Verhaal

Doetinchem, de bezettingsjaren.

Uit Pinkas, pagina 339

De deportatie van de Joden in Doetinchem voltrok zich in fasen. Op 7 October 1942 rukte een eenheid van de Ordnungspolizei, gegidst door een plaatselijke politieagent, uit om 12 Joden op te pakken die waren uitgekozen volgens een tevoren opgestelde lijst. Slechts 5 mensen werden thuis aangetroffen: de meerderheid was uit voorzorg verdwenen, sommigen n.a.v. verscheidene gebeurtenissen in de provincie, anderen dank zij de waarschuwing die tevoren was gegeven door de plaatselijke politie. 

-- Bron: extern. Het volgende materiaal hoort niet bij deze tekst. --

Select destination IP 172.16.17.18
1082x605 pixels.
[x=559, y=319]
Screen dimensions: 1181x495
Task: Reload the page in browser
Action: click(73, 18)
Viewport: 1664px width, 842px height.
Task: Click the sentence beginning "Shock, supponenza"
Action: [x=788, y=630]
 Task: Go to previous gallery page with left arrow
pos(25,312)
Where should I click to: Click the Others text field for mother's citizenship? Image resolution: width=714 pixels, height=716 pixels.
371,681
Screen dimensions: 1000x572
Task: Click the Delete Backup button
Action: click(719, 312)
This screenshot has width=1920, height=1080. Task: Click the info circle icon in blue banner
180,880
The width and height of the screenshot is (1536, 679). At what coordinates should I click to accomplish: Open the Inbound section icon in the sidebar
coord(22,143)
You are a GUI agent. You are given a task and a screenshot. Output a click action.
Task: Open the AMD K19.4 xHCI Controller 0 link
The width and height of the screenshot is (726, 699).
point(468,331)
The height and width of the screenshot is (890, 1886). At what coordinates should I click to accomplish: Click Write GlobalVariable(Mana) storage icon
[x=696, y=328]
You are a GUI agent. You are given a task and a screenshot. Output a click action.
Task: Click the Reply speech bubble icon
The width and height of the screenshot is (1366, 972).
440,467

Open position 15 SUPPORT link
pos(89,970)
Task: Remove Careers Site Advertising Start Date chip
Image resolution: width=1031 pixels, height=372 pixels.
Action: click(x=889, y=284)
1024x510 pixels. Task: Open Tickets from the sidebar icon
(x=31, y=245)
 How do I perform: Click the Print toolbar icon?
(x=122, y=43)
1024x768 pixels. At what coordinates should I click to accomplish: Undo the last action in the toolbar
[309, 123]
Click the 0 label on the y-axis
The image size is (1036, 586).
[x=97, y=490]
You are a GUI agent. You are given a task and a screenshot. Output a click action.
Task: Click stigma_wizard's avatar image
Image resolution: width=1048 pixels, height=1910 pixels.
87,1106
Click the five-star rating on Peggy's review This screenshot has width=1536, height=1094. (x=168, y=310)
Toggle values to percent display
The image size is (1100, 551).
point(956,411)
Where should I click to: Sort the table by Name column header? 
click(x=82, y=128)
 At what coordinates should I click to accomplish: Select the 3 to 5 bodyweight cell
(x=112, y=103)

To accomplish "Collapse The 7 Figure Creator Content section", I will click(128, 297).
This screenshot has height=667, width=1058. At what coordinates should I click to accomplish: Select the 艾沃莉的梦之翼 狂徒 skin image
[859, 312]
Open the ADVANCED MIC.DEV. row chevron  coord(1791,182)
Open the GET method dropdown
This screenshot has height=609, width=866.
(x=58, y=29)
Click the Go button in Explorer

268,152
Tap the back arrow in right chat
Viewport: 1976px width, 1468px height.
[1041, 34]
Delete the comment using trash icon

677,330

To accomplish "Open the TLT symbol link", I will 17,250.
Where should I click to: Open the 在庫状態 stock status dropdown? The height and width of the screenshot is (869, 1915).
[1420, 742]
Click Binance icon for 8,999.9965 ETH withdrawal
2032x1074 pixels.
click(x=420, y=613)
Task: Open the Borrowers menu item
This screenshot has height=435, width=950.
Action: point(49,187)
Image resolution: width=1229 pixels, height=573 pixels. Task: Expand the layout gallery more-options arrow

Een tweede arrestatiegolf volgde in de nacht van 17/18 November 1942. Er werden toen 68 mensen opgepakt. In April 1943 moesten de overgebleven Joden de stad verlaten in het kader van de concentratie van alle Nederlandse Joden in Amsterdam en in de kampen.  In totaal zijn 150 Joden gedeporteerd naar het Oosten, allen zijn vermoord. Een dertigtal Joden is er in geslaagd de oorlog te overleven, voornamelijk door onder te duiken.  

Bron: “PINKAS”, de Geschiedenis van de Joodse Gemeenschap in Nederland  -  Doetinchem blz. 338-340.